═════ Task data ═════

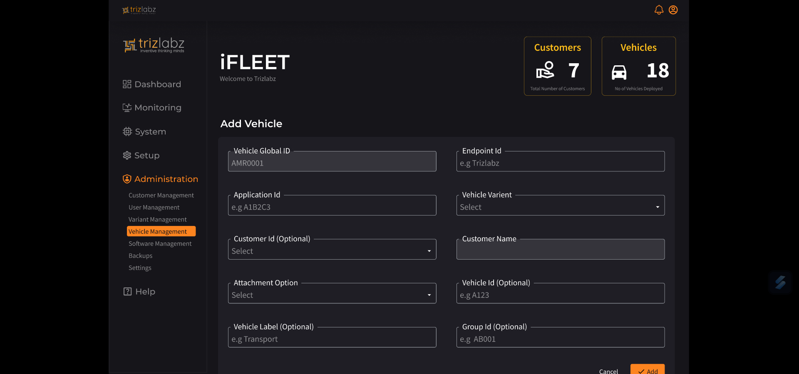The image size is (799, 374).
Task: Click the Vehicles car icon card
Action: point(619,72)
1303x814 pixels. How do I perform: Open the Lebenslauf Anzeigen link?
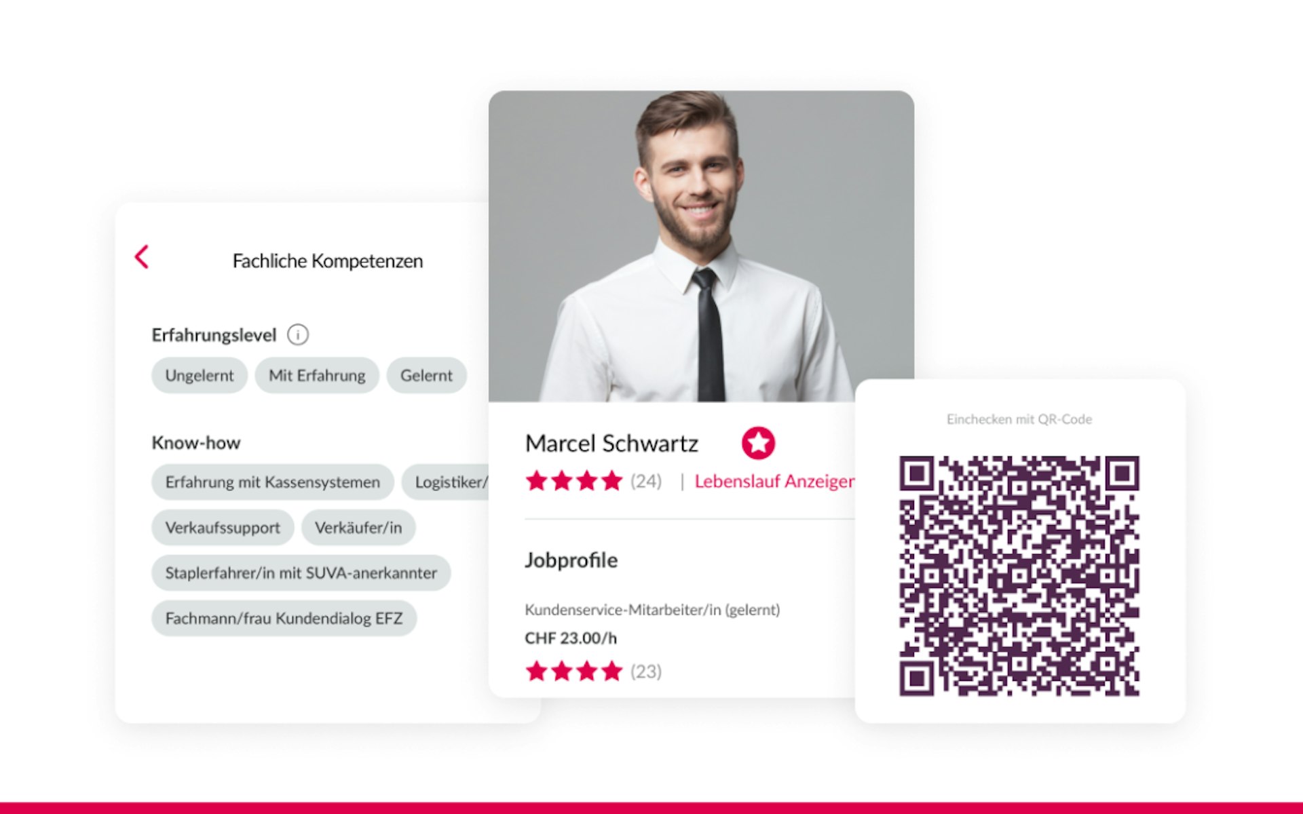click(774, 481)
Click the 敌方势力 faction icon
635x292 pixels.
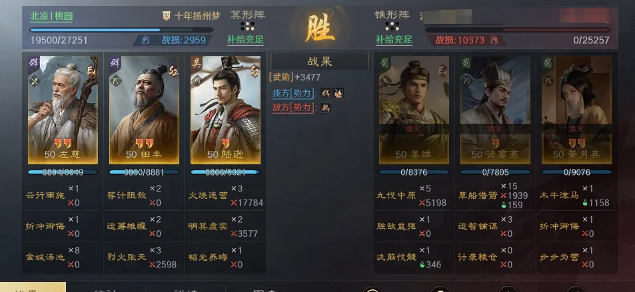(x=326, y=107)
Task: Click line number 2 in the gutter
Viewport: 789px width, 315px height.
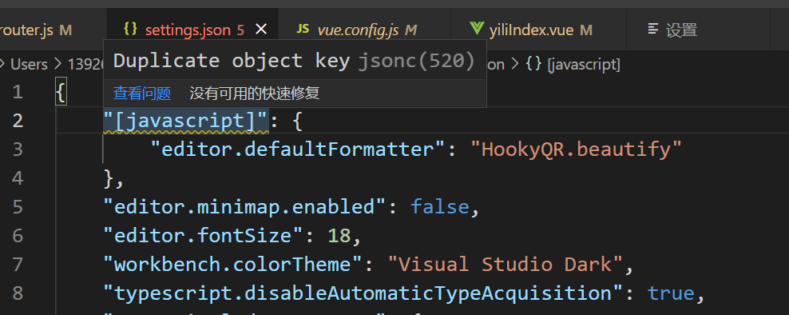Action: point(18,121)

═════

### What you will do
Set down the lines from the one containing "Task: Click line number 2 in the gutter" through the last line of the records above, both included, exactly as they appear and with no other text. Pictures should not be set down.

### Answer space
Task: Click line number 2 in the gutter
Viewport: 789px width, 315px height.
Action: point(18,121)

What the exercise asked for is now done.